Unions are why we have the forty hour/five day work week.
Guaranteed income is probably the only sane way to move forward. Your description of "mentality of nations" make very little sense, and doesn't actually mesh with the many studies on what happens when you invest in people.
I don't have problem with concept of minimal income, likewise i don't have so many issues with theory of communism. It's this harsh reality we call life when these utopias fail so spectacularly, because of... so many things. World is fragmented, people have so vastly different mentalities and goals in life (if at all), and I cannot imagine one realistic way to enforce this globally. I am more interested into iterations striving for improvement of our lives, rather than massively under-planned revolutions which might look appealing at first glance.
And as for unions, another poster expressed it perfectly. The current political reality of them is pure shame, nothing I would ever, anywhere put into my signature as something to be proud of. So that tells you/me soemthign about author.
Btw, why unions left for example doctors out of that 40-hour work week? Or you think that having over-exhausted expert, who hadn't slept for a day or two, decide on your best treatment for some acute life threatening state, when you take your own medications, have your own allergies and set of other important conditions to consider?
Unions didn't "leave out" anyone. Doctors have a professional association, which as you point out isn't quite sane in what it allows in terms of overtime. But as a result becoming a doctor is a far more exclusive endeavor.
Doctors are also paid quite well, in large part because of that exclusivity.
Not trying to defend the worst of current union behavior, but even now unions are useful; thinking particularly about teachers' unions, which fight to get teachers decent pay. It doesn't work, unfortunately -- teachers are paid less than babysitters -- but they'd be paid even less without unions.
That said, teacher tenure is too well protected by unions; a teacher who is no longer trying should be able to be fired.
Not sure what a better alternative to union organization is.
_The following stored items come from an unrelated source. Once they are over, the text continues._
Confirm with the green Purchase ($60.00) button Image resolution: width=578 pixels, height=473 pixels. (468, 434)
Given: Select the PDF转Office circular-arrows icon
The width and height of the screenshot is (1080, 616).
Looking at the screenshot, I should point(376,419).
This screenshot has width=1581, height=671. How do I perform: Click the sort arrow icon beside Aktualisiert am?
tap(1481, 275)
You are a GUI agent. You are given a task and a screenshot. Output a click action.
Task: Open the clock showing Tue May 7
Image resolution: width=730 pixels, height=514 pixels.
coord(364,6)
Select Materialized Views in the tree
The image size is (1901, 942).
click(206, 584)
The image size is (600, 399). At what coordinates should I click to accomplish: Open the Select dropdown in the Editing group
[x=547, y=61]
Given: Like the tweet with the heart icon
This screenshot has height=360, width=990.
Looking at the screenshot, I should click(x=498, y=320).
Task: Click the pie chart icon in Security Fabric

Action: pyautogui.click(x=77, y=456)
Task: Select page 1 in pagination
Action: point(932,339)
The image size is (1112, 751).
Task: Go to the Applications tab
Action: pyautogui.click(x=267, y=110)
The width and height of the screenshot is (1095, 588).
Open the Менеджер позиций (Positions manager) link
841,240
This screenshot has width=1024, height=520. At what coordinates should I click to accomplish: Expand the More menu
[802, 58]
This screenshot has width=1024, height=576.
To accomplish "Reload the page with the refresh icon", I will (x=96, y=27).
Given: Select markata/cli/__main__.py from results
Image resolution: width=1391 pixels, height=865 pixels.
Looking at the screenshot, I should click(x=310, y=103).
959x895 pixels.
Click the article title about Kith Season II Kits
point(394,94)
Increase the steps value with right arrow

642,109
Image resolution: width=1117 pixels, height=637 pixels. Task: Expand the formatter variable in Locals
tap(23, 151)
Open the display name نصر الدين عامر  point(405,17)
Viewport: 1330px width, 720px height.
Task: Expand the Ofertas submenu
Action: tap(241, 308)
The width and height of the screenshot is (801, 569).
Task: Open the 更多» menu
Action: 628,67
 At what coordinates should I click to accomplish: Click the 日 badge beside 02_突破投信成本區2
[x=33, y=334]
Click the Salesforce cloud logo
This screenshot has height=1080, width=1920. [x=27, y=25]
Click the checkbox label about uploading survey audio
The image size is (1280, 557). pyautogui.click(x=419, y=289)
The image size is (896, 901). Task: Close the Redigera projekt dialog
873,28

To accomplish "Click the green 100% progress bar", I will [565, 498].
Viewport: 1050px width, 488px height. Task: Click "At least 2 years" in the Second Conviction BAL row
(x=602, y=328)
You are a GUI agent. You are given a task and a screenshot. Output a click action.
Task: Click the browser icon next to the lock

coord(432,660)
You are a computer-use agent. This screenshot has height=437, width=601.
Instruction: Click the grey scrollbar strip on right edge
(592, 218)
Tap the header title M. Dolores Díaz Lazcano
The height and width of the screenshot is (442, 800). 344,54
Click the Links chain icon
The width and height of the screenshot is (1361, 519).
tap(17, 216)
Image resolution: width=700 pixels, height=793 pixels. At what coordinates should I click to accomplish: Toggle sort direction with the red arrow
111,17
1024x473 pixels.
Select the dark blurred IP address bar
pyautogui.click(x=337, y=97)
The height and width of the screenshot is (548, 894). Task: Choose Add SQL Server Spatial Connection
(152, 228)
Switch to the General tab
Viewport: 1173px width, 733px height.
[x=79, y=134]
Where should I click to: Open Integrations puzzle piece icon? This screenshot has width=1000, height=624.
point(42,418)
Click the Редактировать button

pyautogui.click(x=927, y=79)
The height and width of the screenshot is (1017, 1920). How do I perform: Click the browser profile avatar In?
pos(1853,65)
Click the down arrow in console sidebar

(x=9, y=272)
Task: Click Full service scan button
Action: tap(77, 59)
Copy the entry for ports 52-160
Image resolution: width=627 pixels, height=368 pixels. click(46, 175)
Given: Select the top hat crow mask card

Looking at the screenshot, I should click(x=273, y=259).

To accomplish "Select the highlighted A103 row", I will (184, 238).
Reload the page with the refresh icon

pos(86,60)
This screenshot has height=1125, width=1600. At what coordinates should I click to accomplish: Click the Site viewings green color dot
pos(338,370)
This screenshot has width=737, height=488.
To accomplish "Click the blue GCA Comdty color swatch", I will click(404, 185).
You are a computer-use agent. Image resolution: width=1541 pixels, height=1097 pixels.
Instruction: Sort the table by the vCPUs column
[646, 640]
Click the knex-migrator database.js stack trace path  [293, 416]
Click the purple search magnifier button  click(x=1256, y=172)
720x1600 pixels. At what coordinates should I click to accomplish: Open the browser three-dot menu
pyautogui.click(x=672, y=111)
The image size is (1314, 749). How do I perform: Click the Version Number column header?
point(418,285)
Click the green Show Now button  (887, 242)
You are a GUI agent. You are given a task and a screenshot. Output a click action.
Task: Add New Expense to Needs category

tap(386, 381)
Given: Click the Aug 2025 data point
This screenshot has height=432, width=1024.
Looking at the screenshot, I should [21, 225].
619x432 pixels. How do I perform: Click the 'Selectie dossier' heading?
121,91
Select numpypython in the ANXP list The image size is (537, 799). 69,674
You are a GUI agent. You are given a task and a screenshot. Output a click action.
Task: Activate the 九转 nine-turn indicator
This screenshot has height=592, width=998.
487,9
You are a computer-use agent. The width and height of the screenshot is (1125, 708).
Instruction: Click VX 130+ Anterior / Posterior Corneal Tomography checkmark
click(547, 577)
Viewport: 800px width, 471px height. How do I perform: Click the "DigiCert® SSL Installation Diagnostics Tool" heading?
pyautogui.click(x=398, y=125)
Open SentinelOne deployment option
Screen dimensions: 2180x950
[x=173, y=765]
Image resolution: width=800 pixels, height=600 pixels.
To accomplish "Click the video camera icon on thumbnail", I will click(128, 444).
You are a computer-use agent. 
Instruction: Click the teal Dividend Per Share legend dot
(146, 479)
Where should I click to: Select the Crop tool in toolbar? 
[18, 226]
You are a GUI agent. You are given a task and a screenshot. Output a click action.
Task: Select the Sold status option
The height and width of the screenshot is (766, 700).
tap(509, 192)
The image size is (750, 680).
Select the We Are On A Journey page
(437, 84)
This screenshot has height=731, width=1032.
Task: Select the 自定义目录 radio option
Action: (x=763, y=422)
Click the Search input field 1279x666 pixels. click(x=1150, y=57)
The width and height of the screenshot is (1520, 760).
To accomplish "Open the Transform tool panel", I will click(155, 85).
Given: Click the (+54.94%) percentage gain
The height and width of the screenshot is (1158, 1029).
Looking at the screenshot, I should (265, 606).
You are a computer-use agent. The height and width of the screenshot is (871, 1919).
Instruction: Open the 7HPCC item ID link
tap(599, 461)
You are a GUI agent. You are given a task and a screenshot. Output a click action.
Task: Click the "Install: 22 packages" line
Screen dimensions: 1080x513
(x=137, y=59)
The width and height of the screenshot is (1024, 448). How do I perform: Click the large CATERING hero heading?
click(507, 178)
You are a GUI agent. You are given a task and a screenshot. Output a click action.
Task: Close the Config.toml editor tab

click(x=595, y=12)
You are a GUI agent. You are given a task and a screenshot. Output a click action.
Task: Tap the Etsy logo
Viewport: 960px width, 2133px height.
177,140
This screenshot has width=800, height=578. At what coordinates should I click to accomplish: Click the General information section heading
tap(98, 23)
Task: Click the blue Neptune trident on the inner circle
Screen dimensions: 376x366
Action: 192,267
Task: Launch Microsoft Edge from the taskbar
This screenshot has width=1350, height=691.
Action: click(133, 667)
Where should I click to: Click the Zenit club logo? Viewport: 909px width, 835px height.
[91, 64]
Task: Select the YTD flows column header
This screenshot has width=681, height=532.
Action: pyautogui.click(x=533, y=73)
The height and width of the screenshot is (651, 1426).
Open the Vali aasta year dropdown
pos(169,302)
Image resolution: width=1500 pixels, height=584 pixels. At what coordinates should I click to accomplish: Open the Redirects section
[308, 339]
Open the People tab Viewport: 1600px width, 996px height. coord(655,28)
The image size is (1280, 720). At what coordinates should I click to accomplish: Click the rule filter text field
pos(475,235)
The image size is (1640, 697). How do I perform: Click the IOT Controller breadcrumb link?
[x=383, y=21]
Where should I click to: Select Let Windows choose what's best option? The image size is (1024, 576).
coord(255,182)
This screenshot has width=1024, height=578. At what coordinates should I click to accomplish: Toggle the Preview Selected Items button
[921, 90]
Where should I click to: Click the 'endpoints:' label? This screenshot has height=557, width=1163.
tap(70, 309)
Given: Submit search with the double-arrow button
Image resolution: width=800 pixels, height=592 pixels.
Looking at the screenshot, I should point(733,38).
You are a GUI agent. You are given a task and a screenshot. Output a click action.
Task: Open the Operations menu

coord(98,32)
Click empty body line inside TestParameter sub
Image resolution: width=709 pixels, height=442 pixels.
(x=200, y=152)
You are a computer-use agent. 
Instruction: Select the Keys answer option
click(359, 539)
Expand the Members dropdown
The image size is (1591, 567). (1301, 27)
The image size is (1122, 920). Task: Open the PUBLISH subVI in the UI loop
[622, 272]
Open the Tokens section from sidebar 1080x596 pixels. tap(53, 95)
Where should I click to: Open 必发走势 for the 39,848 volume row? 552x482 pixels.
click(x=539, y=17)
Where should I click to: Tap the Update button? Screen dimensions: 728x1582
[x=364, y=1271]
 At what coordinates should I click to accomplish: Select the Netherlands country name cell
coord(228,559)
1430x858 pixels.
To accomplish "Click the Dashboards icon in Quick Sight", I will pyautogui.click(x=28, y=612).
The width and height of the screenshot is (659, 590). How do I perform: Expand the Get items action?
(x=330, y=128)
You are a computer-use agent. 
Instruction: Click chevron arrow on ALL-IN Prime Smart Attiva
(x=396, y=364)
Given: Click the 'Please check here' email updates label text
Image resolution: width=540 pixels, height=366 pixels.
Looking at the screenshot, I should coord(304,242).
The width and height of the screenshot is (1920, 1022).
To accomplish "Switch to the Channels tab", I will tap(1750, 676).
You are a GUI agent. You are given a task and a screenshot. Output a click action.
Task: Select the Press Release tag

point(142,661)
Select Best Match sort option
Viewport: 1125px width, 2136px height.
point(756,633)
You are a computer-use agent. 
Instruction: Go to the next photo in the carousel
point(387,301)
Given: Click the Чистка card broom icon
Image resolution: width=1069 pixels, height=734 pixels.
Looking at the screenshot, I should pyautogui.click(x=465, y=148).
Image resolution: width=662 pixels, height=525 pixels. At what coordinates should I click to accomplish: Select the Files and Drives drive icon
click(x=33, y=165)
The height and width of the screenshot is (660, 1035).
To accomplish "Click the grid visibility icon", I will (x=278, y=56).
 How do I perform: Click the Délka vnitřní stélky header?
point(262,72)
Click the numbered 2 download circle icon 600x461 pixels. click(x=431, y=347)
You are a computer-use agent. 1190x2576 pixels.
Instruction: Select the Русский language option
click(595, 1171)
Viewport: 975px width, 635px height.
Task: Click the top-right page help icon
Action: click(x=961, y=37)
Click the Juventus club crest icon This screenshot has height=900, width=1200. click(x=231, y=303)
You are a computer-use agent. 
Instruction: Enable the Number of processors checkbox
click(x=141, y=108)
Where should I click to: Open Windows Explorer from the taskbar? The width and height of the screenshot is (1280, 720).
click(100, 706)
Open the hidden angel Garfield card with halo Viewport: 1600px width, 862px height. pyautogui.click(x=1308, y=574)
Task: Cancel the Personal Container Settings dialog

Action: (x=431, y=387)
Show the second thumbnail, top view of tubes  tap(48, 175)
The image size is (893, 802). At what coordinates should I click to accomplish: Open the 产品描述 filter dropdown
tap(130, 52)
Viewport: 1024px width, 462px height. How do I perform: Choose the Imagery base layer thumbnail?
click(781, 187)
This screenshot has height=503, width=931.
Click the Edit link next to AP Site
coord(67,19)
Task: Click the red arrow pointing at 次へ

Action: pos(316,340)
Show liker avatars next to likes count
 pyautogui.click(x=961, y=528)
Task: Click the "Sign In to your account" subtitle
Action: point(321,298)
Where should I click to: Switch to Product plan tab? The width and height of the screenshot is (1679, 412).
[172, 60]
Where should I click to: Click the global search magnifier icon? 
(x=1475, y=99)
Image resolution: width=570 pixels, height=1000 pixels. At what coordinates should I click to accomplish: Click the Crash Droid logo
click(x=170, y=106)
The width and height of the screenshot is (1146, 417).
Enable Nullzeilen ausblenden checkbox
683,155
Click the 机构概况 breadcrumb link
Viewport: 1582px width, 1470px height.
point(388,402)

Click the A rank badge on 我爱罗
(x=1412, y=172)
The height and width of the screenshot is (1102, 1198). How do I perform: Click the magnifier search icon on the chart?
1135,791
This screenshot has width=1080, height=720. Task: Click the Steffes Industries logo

Probably workers earning equity in companies they join, as much as possible. And I'm not talking communism; there are companies today that practice this. But it could be that unions are like democracy: A terrible way to run things, but all the other options are worse.
teachers are paid less than babysitters -- but they'd be paid even less without unions.
Maybe in the median, but certainly not in the right tail. Lots of schools and their 'customers' are well aware of the value of great teachers, and freed from the 'fear' of being stuck with a bad tenured teachers combined with the competition to hire the best possible teachers will no doubt push their salary up.
The real down side I see is that once the salary gap between the best and worst teachers starts to widen, then the schools in poorer areas and with lower budgets won't have a chance to afford employing good teachers and will be stuck with the 'leftovers' to an even bigger degree than now.
Private schools that entirely lack unions (or protected tenure) actually have significantly lower teacher salaries than public schools, so your theory is incorrect. Add to that the fact that public schools in most states are terribly underfunded, and teacher salaries are pathetic across the board.
Administrator salaries, on the other hand, are often way too high. A law (covering government-run public schools) that limited administrator salaries to 120% of the median teacher salary at that school would likely to more to raise teacher salaries than a union could, I think.
> Unions are why we have the forty hour/five day work week.
Just for the record, these two statements don't contradict each other in any way. What unions did 80 years ago and what they're became now are two completely different things.
My comment didn't imply any judgement; I was just pointing out the semantics of the thread, that althoigh two statements can appear contradictory, they aren't necessarily. Personally, I don't have enough information abou unions to offer any opinion.
Guaranteed income is probably the only sane way to move forward. Your description of "mentality of nations" make very little sense, and doesn't actually mesh with the many studies on what happens when you invest in people.